What to work on
Among the entries below, extract exactly the lines that run from the one with "has height=457, width=615." through the one with "Given: Open the Filete de Pescado item", both ends included.

Given data
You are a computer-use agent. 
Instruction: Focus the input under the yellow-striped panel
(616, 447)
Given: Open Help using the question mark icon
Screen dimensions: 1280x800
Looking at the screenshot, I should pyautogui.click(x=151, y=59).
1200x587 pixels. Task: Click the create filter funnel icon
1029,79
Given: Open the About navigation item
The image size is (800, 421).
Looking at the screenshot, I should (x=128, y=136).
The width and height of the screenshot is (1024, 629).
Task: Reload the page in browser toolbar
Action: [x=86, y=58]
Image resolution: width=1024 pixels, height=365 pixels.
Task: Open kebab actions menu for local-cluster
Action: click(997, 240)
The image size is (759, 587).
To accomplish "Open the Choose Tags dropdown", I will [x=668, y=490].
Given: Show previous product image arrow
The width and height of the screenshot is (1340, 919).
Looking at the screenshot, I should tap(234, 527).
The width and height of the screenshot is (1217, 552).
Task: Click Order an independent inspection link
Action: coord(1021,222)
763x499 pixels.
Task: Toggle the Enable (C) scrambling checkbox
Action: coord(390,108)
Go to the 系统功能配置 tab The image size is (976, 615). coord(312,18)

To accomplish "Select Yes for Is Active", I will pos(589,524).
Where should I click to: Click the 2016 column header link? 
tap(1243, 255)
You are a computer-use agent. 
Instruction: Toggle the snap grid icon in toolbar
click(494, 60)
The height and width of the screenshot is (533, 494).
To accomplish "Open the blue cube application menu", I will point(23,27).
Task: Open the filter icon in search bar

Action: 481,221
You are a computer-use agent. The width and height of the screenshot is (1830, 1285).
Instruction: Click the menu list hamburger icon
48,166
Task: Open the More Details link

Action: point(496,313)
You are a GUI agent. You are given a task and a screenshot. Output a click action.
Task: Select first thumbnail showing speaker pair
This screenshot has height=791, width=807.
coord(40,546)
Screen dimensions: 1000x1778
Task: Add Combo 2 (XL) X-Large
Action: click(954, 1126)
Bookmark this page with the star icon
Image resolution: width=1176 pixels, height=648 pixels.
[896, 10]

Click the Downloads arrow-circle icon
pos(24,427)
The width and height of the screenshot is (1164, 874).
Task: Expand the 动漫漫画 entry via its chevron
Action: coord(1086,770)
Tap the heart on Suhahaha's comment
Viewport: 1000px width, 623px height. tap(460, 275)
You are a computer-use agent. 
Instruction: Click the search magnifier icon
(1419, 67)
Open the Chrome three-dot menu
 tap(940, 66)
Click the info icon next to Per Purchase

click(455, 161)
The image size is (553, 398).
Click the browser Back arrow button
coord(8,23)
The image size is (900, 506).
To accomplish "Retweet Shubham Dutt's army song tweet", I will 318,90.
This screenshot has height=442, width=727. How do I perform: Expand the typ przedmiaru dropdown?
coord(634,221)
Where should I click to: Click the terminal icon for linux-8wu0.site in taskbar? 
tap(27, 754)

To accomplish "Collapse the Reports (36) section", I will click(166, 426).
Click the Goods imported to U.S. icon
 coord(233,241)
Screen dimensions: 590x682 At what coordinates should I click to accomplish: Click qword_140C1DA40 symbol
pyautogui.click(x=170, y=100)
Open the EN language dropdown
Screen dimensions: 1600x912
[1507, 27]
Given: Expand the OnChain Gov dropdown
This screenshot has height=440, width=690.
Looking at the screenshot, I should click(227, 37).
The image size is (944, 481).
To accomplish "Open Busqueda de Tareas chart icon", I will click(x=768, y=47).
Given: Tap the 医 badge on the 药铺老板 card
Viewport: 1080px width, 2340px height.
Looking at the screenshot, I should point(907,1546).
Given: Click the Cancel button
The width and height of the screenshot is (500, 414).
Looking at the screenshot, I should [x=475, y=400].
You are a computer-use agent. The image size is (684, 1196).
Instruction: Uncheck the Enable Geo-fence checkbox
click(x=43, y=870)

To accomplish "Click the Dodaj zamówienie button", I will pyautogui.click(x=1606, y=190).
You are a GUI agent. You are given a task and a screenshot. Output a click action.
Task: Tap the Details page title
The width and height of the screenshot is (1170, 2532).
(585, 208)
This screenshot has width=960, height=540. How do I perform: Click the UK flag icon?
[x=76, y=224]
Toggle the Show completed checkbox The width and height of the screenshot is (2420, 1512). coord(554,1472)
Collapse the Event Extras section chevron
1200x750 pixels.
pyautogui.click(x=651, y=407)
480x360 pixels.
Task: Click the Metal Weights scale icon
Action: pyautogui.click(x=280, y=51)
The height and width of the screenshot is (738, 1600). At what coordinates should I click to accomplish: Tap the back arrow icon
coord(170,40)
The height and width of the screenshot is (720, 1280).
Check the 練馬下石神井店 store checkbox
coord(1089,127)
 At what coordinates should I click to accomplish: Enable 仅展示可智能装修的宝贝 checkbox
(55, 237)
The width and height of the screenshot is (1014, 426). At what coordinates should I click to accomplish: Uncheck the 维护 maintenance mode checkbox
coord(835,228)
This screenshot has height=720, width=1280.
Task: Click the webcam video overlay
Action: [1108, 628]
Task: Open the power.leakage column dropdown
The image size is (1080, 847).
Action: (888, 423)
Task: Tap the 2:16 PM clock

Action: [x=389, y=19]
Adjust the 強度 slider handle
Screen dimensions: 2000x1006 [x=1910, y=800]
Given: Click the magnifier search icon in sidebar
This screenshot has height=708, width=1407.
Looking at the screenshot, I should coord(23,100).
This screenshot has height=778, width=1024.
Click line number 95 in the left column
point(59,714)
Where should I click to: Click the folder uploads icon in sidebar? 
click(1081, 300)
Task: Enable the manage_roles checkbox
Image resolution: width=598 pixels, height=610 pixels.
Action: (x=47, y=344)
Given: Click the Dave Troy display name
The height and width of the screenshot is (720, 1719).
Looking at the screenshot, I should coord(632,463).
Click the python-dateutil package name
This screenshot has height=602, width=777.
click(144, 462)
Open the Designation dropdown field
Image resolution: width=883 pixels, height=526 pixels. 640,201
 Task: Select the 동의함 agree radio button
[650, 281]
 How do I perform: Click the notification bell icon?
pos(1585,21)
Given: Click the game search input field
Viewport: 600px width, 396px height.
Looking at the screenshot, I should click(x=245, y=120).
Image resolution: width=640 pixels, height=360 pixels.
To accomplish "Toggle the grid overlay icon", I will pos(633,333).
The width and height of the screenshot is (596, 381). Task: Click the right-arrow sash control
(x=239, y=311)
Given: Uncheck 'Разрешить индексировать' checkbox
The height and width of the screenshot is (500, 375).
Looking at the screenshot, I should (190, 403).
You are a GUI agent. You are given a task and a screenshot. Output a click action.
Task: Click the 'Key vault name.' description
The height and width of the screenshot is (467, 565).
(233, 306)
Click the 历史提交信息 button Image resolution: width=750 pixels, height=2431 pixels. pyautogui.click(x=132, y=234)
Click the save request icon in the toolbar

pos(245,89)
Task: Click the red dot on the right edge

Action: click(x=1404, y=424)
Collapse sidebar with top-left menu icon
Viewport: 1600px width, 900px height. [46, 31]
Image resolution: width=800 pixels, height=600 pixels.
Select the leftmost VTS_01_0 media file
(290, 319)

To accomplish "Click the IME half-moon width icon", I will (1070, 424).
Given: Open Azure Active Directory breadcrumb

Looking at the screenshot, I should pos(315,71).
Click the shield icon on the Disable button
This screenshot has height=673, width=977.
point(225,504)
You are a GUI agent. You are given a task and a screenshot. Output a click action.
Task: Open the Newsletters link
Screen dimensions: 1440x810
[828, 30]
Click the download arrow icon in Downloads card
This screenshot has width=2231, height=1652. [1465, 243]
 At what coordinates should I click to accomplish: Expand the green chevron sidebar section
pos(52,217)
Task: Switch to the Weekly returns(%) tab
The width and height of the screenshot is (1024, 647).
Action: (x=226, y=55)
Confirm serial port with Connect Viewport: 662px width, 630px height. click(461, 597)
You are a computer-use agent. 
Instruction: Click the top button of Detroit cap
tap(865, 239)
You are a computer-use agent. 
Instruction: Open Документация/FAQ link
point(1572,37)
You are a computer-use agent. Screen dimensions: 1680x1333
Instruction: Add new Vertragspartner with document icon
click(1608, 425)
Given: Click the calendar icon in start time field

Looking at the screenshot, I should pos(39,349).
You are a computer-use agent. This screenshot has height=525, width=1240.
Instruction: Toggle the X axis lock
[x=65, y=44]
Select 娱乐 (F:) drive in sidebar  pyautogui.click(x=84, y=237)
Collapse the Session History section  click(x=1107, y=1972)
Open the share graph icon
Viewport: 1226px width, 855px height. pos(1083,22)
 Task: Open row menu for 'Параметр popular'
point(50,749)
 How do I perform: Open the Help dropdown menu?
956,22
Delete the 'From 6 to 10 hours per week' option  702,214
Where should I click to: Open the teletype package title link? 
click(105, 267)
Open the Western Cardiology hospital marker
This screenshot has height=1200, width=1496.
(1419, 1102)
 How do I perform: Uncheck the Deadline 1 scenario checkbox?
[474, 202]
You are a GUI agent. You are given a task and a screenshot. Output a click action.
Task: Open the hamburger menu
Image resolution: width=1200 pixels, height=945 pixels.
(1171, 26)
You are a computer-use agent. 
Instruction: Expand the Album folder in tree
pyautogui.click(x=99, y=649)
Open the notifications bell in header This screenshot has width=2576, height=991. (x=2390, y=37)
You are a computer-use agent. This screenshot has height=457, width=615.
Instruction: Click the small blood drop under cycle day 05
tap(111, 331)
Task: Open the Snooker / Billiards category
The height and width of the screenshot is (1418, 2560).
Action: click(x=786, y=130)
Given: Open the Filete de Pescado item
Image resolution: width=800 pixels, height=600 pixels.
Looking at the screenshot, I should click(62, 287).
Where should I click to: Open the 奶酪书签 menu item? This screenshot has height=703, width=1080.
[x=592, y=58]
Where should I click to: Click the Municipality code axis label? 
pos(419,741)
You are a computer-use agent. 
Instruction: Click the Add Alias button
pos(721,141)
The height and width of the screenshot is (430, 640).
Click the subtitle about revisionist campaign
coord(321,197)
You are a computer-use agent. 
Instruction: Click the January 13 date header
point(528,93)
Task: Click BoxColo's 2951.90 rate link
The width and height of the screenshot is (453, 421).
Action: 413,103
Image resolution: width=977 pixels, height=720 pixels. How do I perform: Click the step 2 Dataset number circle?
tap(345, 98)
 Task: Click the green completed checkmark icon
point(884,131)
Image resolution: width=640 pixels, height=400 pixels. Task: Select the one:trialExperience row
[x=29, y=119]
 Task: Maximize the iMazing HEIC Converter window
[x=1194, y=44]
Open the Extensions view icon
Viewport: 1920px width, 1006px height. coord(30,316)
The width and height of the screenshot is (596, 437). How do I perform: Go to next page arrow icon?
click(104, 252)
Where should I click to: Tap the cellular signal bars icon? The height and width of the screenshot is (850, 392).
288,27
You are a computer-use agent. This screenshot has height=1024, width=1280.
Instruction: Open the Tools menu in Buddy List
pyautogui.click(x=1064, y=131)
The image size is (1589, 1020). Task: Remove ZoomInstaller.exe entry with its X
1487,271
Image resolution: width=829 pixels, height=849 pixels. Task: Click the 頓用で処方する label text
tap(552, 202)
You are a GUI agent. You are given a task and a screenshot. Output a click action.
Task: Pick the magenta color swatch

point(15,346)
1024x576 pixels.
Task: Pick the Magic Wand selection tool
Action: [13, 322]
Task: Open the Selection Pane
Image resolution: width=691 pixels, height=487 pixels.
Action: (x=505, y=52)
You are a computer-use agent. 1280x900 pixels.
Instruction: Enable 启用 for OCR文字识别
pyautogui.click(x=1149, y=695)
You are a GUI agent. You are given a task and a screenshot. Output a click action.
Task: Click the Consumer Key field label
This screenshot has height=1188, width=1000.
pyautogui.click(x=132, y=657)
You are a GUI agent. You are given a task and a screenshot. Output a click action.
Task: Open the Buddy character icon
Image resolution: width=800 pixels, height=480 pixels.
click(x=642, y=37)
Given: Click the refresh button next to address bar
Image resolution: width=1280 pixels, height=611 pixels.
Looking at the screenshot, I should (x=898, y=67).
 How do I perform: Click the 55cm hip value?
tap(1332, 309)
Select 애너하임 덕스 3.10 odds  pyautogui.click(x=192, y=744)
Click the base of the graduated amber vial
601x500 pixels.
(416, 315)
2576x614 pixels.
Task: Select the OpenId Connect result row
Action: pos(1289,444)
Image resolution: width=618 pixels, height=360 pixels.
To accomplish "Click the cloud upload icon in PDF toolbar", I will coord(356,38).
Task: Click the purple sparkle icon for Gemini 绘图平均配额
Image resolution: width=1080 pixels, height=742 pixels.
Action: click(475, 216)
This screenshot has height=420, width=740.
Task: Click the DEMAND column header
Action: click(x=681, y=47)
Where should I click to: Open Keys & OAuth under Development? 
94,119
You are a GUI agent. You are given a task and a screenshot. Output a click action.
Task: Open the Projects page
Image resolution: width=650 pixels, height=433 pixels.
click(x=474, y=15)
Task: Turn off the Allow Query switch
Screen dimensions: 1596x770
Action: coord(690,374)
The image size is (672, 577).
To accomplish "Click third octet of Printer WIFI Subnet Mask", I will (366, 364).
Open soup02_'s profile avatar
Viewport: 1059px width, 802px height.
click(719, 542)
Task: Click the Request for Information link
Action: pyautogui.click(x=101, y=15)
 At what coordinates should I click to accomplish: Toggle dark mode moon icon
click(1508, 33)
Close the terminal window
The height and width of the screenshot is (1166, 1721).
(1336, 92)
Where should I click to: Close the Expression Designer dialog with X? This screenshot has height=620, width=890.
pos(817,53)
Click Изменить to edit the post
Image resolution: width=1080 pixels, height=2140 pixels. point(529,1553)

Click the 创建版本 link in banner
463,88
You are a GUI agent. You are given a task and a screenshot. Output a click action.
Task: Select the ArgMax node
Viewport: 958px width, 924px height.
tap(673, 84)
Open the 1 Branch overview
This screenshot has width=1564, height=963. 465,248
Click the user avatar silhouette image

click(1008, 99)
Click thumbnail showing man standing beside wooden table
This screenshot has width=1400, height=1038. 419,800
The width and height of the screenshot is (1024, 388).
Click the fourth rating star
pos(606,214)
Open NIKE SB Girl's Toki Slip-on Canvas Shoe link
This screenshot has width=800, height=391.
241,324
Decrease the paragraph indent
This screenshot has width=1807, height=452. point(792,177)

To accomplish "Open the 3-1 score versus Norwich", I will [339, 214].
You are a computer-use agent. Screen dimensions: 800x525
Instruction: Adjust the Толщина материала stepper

Your solution
You are a computer-use agent. This screenshot has height=457, width=615.
Instruction: Click the small blood drop under cycle day 05
tap(111, 331)
Task: Open the Snooker / Billiards category
The height and width of the screenshot is (1418, 2560).
Action: click(x=786, y=130)
Given: Open the Filete de Pescado item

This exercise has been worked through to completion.